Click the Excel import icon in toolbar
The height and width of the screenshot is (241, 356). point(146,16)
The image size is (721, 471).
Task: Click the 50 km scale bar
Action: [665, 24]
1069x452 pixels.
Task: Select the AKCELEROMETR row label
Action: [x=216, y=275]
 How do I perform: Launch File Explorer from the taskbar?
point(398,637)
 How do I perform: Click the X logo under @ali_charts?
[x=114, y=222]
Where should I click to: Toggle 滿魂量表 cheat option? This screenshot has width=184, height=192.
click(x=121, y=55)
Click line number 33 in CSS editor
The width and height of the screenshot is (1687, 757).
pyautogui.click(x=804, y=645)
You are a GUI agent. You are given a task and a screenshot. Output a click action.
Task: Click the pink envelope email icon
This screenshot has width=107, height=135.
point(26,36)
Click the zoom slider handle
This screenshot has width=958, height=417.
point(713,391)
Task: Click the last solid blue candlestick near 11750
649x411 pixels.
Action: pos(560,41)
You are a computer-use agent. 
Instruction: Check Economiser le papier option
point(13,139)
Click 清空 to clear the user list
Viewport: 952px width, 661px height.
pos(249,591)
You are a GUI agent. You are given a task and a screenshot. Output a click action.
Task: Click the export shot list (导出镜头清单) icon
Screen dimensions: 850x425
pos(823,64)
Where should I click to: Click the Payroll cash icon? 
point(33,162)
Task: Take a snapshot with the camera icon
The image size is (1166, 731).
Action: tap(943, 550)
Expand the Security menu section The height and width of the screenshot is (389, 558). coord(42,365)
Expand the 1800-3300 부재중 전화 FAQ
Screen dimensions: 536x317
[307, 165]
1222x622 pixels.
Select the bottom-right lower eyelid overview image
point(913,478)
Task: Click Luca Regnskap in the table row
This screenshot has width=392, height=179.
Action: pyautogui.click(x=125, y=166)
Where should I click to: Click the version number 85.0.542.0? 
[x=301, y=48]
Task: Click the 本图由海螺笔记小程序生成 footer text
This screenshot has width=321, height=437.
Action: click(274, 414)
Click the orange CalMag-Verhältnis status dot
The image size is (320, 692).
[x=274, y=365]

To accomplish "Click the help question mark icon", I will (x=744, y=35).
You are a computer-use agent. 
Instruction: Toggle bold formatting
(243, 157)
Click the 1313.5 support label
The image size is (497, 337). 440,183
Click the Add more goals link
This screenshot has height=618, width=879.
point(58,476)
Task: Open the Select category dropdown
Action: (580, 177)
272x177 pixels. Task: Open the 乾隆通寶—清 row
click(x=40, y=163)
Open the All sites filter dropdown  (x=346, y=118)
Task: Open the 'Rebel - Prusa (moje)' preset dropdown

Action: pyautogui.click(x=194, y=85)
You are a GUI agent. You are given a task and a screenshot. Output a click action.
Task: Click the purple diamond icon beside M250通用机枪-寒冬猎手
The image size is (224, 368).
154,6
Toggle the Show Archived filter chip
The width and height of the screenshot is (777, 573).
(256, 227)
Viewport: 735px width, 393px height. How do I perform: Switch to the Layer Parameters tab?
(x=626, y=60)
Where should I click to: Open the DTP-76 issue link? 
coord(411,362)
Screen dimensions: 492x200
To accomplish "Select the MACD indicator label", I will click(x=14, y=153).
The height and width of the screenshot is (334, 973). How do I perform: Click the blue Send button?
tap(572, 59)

§ Goal of the exercise: Format the lines above as a Markdown table with the columns No and Line, starting at the first line and ending at the line that contains "[x=301, y=48]". Number each row and leave out any blank lines.

§ Exercise output:
| No | Line |
|---|---|
| 1 | Click the Excel import icon in toolbar |
| 2 | The height and width of the screenshot is (241, 356). point(146,16) |
| 3 | The image size is (721, 471). |
| 4 | Task: Click the 50 km scale bar |
| 5 | Action: [665, 24] |
| 6 | 1069x452 pixels. |
| 7 | Task: Select the AKCELEROMETR row label |
| 8 | Action: [x=216, y=275] |
| 9 |  How do I perform: Launch File Explorer from the taskbar? |
| 10 | point(398,637) |
| 11 |  How do I perform: Click the X logo under @ali_charts? |
| 12 | [x=114, y=222] |
| 13 | Where should I click to: Toggle 滿魂量表 cheat option? This screenshot has width=184, height=192. |
| 14 | click(x=121, y=55) |
| 15 | Click line number 33 in CSS editor |
| 16 | The width and height of the screenshot is (1687, 757). |
| 17 | pyautogui.click(x=804, y=645) |
| 18 | You are a GUI agent. You are given a task and a screenshot. Output a click action. |
| 19 | Task: Click the pink envelope email icon |
| 20 | This screenshot has width=107, height=135. |
| 21 | point(26,36) |
| 22 | Click the zoom slider handle |
| 23 | This screenshot has width=958, height=417. |
| 24 | point(713,391) |
| 25 | Task: Click the last solid blue candlestick near 11750 |
| 26 | 649x411 pixels. |
| 27 | Action: pos(560,41) |
| 28 | You are a computer-use agent.  |
| 29 | Instruction: Check Economiser le papier option |
| 30 | point(13,139) |
| 31 | Click 清空 to clear the user list |
| 32 | Viewport: 952px width, 661px height. |
| 33 | pos(249,591) |
| 34 | You are a GUI agent. You are given a task and a screenshot. Output a click action. |
| 35 | Task: Click the export shot list (导出镜头清单) icon |
| 36 | Screen dimensions: 850x425 |
| 37 | pos(823,64) |
| 38 | Where should I click to: Click the Payroll cash icon?  |
| 39 | point(33,162) |
| 40 | Task: Take a snapshot with the camera icon |
| 41 | The image size is (1166, 731). |
| 42 | Action: tap(943, 550) |
| 43 | Expand the Security menu section The height and width of the screenshot is (389, 558). coord(42,365) |
| 44 | Expand the 1800-3300 부재중 전화 FAQ |
| 45 | Screen dimensions: 536x317 |
| 46 | [307, 165] |
| 47 | 1222x622 pixels. |
| 48 | Select the bottom-right lower eyelid overview image |
| 49 | point(913,478) |
| 50 | Task: Click Luca Regnskap in the table row |
| 51 | This screenshot has width=392, height=179. |
| 52 | Action: pyautogui.click(x=125, y=166) |
| 53 | Where should I click to: Click the version number 85.0.542.0?  |
| 54 | [x=301, y=48] |